-- Records shown follows --
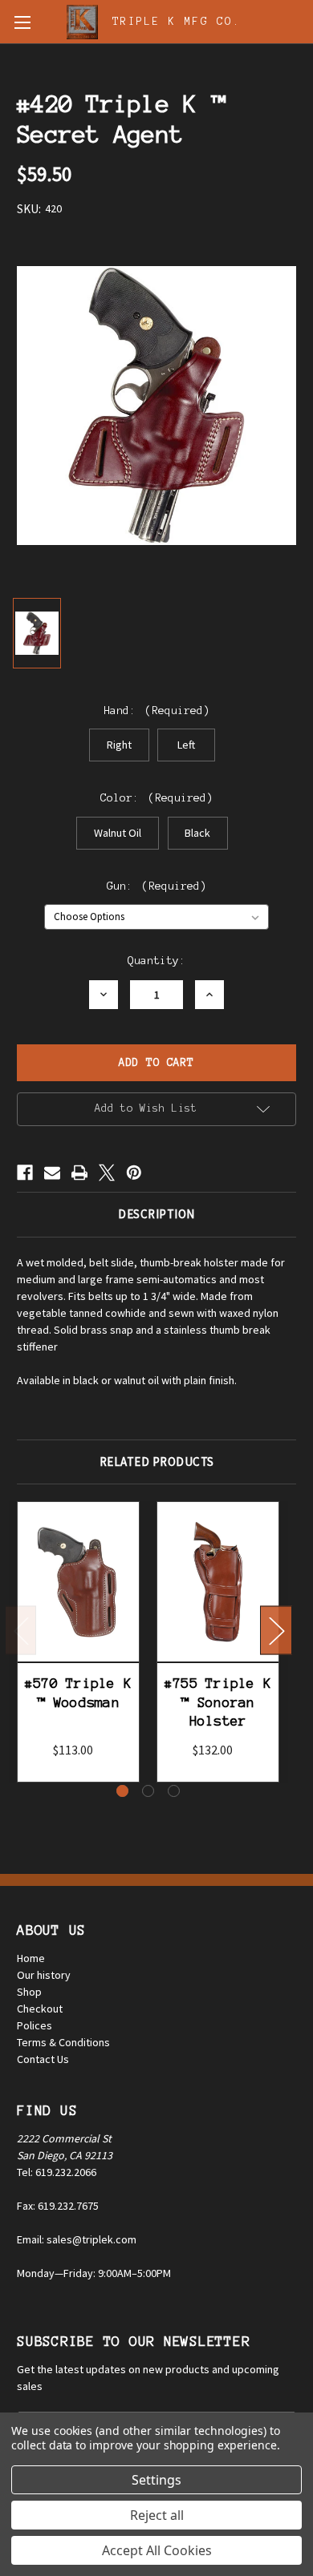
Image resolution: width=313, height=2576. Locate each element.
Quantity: (156, 961)
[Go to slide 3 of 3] (174, 1791)
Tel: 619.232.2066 (56, 2172)
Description (156, 1213)
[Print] (79, 1172)
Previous (21, 1629)
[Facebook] (25, 1172)
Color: (156, 798)
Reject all (157, 2515)
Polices (34, 2025)
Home (31, 1958)
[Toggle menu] (22, 22)
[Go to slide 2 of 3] (148, 1791)
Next (276, 1629)
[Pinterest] (134, 1172)
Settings (156, 2480)
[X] (107, 1172)
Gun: (157, 886)
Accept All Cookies (157, 2550)
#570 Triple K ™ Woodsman (78, 1692)
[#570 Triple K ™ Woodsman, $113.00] (78, 1581)
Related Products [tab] (157, 1461)
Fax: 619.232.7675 (58, 2205)
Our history (44, 1975)
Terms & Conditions (63, 2042)
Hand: (157, 711)
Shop (29, 1991)
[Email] (52, 1172)
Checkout (40, 2008)
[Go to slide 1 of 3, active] (122, 1791)
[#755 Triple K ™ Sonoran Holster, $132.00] (217, 1581)
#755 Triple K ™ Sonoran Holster (218, 1702)
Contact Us (43, 2059)
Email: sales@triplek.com (76, 2239)
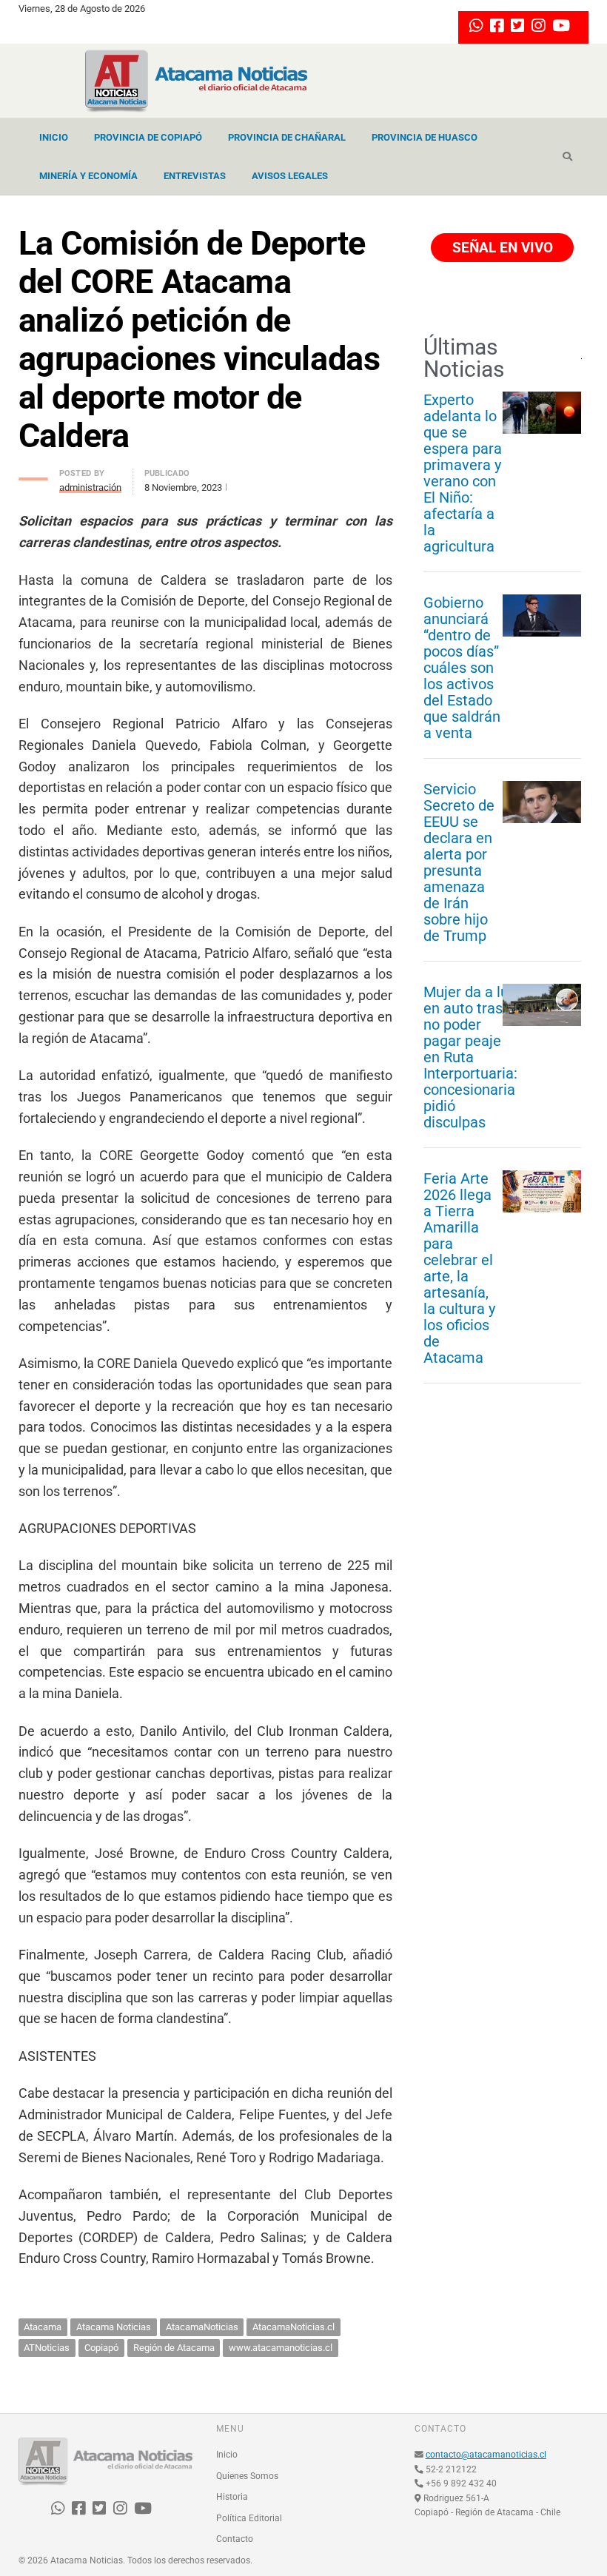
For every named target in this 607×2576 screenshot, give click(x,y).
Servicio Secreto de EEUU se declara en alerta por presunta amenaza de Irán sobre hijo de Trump (458, 862)
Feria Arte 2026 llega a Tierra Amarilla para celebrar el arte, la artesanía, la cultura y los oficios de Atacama (459, 1268)
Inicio (53, 137)
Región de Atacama (174, 2347)
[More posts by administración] (33, 474)
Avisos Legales (290, 175)
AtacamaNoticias (202, 2326)
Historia (232, 2497)
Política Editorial (249, 2518)
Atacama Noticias (113, 2326)
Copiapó (101, 2347)
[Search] (567, 157)
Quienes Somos (247, 2476)
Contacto (234, 2539)
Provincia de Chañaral (287, 137)
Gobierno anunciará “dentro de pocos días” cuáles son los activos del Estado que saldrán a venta (461, 667)
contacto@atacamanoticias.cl (486, 2454)
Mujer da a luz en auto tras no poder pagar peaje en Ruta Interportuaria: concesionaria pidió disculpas (470, 1057)
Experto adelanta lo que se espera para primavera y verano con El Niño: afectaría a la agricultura (462, 473)
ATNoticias (47, 2347)
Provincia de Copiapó (148, 137)
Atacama (42, 2326)
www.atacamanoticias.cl (280, 2347)
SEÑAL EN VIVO (501, 248)
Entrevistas (195, 175)
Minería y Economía (88, 175)
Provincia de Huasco (424, 137)
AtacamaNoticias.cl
-- Records shown concluded --
Directions for this task: With the pictures omitted, set down each line exactly, starting at the first line of the records above and ending with the line that contains "Home (31, 1958)".

Your solution:
Image resolution: width=313, height=2576. Locate each element.
Quantity: (156, 961)
[Go to slide 3 of 3] (174, 1791)
Tel: 619.232.2066 (56, 2172)
Description (156, 1213)
[Print] (79, 1172)
Previous (21, 1629)
[Facebook] (25, 1172)
Color: (156, 798)
Reject all (157, 2515)
Polices (34, 2025)
Home (31, 1958)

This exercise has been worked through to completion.